**TUGAS A**: Ubah catatan mulai dari baris yang memuat "Viewport: 356px width, 187px" sampai baris yang memuat "[x=78, y=24]" menjadi CSV dua kolom bernama "teks" dan "jawaban". Buat satu baris untuk setiap catatan dan tulis tiap isian dalam tanda kutip, dengan setiap pergantian baris diganti spasi.
┄┄┄┄┄┄
Pada tahun 1991 para pemimpin negara anggota ASEAN sepakat untuk membentuk kawasan perdagangan bebas ASEAN. Barulah kemudian pada tahun 1996 RRC secara resmi menjadi salah satu dialog partner sekaligus mitra strategis bagi ASEAN, kemudian pada bulan Nopember tahun 2000 bertepatan dengan KTT ASEAN-RRC, seluruh Kepala Negara menyepakati gagasan pembentukan ACFTA yang dilanjutkan dengan pembentu-kan ASEAN – RRC Economic Expert Group pada bulan Maret 2001.
Kerjasama dengan RRC tidak dipungkiri merupakan potensi pengembangan pasar yang sangat besar bagi kurang lebih 1.3 milyar penduduk RRC yang merupakan potensi market di Negara dengan populasi terpadat di dunia. Potensi sebagai FTA terbesar didunia secara populasi dan terbesar ketiga didunia secara ekonomi tersebut membuat kepala Negara sepakat menandatangani Framework Agreement on Comprehensive Economic Cooperation between ASEAN and the RRC pada bulan Nopember tahun 2002, dalam hal ini Republik Indonesia diwakili oleh Presiden Megawati Soekarnoputri.
┄┄┄┄┄┄
**TUGAS B**: Salin ulang bagian teks tentang kerja sama ASEAN dan RRC, mulai dari "Pada tahun 1991" hingga "bulan Maret 2001.", tanpa mengubah satu kata pun.

**CATATAN TERSEDIA**:
┄┄┄┄┄┄
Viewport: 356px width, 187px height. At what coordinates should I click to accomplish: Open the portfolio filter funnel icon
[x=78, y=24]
┄┄┄┄┄┄
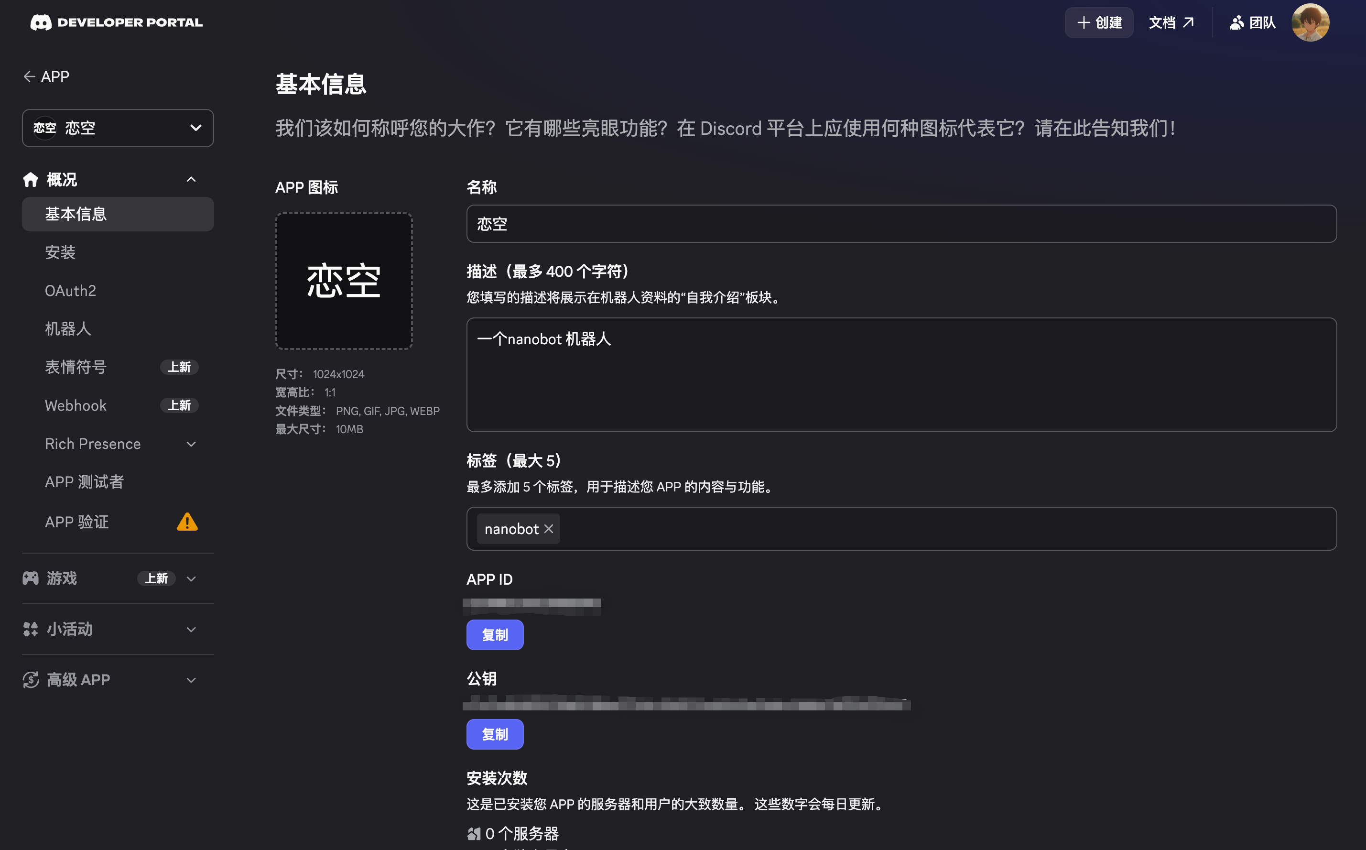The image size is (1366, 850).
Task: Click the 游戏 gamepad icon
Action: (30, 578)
┄┄┄┄┄┄
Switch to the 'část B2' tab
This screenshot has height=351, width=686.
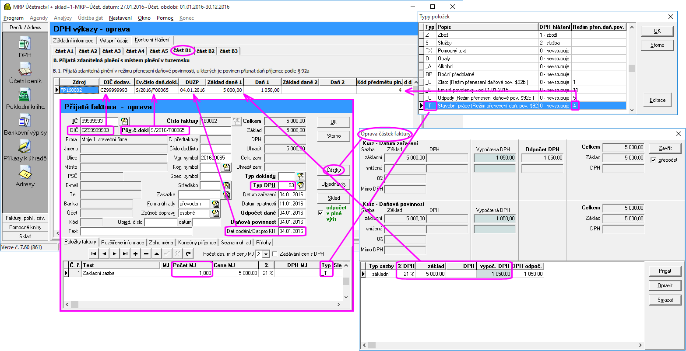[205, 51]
┄┄┄┄┄┄
**JAWABAN BENAR A**:
teks,jawaban
"Viewport: 356px width, 187px height. At what coordinates should I click to accomplish: Open the portfolio filter funnel icon","[x=78, y=24]"

**JAWABAN BENAR B**:
Pada tahun 1991 para pemimpin negara anggota ASEAN sepakat untuk membentuk kawasan perdagangan bebas ASEAN. Barulah kemudian pada tahun 1996 RRC secara resmi menjadi salah satu dialog partner sekaligus mitra strategis bagi ASEAN, kemudian pada bulan Nopember tahun 2000 bertepatan dengan KTT ASEAN-RRC, seluruh Kepala Negara menyepakati gagasan pembentukan ACFTA yang dilanjutkan dengan pembentu-kan ASEAN – RRC Economic Expert Group pada bulan Maret 2001.